- Directions for this task
Copy out the records word for word, beginning at the line containing "The height and width of the screenshot is (626, 1133)." and ending after the line containing "file-name: JPEG image is".
----- Records for the task -----
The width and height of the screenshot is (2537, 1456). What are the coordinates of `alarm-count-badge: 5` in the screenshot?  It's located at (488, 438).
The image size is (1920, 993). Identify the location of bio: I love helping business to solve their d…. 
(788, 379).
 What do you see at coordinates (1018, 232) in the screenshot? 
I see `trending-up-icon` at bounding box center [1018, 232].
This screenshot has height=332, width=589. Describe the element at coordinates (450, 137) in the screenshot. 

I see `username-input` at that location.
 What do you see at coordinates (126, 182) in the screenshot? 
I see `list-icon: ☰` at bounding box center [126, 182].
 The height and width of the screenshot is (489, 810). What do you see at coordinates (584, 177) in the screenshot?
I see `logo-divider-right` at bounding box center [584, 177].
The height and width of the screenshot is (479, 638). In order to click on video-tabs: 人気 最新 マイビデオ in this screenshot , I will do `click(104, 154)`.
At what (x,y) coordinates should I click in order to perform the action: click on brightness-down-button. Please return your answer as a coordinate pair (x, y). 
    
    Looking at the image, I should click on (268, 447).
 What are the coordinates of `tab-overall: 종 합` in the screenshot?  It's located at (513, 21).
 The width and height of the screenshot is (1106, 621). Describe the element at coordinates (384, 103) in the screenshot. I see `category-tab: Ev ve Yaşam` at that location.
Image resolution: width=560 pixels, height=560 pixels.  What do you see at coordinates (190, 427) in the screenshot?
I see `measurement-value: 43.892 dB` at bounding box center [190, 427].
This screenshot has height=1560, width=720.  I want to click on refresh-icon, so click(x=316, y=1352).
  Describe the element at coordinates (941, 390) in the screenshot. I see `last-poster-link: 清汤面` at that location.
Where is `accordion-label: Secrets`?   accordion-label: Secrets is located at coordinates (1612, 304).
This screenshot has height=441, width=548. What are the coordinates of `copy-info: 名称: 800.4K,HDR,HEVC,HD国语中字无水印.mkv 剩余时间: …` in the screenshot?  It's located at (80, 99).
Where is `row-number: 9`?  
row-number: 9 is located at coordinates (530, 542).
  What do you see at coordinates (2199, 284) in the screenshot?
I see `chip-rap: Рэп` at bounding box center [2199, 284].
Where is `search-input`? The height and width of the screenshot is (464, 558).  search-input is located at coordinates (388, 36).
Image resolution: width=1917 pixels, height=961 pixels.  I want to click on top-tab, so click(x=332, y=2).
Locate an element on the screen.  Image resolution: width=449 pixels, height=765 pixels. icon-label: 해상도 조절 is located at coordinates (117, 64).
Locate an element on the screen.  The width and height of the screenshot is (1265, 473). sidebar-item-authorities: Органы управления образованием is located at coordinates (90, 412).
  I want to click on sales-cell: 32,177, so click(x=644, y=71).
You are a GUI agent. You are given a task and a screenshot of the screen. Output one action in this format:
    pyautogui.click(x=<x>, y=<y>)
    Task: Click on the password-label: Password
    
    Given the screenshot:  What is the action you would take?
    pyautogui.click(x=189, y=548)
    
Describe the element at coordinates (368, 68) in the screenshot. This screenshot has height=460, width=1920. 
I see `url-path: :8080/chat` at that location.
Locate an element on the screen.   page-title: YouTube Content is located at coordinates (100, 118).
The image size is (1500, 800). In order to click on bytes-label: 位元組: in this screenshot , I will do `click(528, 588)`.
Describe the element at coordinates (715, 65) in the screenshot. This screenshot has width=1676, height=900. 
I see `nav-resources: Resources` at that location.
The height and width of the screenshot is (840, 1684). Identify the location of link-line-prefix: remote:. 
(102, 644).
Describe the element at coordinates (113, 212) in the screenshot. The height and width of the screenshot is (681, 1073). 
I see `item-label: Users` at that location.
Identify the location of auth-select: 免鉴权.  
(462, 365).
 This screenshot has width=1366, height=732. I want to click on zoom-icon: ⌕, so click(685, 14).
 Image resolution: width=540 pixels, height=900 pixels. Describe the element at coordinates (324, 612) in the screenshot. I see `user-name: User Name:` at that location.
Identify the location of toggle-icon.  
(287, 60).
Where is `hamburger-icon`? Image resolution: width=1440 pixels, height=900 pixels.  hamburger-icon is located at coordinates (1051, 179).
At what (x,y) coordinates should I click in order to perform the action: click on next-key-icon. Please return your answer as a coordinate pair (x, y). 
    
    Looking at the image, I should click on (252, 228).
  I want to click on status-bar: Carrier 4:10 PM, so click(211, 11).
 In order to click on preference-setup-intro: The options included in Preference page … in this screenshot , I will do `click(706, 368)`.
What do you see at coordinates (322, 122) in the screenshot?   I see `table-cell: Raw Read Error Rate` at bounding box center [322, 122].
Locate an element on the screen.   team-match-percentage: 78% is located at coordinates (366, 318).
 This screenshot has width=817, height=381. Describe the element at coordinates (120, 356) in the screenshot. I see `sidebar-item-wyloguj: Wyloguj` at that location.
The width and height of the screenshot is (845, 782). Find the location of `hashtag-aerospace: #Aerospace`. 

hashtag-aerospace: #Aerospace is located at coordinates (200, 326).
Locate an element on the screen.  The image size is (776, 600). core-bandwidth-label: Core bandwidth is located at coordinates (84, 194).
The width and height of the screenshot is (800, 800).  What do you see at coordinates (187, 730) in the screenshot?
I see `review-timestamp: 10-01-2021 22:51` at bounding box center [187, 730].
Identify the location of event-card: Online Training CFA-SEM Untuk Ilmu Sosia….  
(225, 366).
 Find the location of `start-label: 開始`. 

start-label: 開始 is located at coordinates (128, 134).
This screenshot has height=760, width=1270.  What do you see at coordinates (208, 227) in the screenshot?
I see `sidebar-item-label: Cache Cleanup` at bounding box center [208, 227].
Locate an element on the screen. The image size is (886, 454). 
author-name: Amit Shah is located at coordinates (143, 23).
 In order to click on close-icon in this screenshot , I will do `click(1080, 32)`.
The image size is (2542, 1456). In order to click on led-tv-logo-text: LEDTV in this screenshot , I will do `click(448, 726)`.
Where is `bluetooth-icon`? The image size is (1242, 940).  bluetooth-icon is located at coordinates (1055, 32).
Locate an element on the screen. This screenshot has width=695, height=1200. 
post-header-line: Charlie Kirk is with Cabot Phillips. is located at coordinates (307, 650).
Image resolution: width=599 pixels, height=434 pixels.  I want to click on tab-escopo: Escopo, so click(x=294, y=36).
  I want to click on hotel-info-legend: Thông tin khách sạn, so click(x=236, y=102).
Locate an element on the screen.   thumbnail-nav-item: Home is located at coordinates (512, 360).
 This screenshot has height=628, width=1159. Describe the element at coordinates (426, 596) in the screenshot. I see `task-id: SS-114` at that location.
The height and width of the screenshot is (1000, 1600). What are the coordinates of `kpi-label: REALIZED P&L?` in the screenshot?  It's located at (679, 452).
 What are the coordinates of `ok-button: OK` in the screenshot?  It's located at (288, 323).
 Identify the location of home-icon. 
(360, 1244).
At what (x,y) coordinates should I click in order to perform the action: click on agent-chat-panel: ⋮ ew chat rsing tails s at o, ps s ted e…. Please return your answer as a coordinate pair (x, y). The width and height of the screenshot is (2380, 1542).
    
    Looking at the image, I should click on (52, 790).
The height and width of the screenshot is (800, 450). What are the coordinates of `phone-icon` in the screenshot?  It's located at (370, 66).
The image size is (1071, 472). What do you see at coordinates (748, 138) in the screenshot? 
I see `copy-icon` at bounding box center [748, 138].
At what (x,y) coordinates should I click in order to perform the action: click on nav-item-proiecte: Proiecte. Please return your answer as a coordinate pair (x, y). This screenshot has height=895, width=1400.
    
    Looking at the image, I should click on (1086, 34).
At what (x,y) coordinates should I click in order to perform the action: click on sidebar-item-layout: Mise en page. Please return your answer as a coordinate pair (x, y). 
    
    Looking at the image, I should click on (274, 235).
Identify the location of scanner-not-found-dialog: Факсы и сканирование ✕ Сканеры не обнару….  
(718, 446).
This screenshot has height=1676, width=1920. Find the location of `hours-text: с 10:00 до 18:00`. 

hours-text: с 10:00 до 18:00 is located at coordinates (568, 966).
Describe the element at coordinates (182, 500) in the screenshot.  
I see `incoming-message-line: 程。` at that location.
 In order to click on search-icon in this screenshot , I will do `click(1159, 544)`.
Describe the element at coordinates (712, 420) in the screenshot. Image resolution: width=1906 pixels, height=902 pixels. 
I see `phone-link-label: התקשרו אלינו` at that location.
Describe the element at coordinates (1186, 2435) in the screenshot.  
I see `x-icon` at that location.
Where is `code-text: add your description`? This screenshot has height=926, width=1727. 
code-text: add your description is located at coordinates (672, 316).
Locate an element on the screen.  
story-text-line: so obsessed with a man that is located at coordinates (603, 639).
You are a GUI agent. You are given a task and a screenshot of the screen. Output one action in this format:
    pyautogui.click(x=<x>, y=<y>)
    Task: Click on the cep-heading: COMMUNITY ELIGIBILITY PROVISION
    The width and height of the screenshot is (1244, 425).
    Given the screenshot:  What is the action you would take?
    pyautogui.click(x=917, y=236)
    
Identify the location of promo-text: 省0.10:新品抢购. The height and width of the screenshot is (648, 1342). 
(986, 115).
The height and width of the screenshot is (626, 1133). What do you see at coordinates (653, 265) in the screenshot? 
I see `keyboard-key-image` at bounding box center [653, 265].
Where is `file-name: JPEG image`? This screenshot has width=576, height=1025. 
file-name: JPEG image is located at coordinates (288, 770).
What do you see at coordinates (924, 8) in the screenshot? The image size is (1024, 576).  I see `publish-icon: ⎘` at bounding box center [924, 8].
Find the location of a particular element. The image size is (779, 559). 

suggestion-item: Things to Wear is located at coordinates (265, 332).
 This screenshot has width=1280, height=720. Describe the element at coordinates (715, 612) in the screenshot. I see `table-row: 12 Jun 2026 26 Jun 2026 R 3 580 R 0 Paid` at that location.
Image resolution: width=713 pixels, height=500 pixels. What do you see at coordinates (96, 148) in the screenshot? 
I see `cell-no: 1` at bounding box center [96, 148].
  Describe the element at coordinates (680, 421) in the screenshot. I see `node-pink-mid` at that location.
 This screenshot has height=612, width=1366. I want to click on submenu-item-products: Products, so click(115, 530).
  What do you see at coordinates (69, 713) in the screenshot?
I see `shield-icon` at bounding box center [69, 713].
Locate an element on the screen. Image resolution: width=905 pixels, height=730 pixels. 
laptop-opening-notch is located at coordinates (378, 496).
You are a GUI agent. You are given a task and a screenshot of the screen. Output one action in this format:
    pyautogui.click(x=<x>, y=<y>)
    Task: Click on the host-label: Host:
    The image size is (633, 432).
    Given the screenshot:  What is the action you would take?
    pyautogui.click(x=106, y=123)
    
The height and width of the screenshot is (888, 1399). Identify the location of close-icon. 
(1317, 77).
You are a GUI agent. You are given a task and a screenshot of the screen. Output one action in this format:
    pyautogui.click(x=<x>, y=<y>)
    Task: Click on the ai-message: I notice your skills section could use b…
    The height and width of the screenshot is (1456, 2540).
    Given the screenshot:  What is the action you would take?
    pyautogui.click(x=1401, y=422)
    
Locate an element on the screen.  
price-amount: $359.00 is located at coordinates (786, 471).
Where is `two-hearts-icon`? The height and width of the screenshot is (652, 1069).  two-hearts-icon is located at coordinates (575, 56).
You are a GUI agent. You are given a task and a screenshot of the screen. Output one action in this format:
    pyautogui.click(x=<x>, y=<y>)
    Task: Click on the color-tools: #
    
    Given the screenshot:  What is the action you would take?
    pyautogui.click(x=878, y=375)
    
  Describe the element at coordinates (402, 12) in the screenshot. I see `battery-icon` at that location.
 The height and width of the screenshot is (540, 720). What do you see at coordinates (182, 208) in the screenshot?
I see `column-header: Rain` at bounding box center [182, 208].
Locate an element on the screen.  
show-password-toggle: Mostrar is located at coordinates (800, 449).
-----
- Written reply
The height and width of the screenshot is (626, 1133). What do you see at coordinates (653, 265) in the screenshot? 
I see `keyboard-key-image` at bounding box center [653, 265].
Where is `file-name: JPEG image`? This screenshot has width=576, height=1025. 
file-name: JPEG image is located at coordinates (288, 770).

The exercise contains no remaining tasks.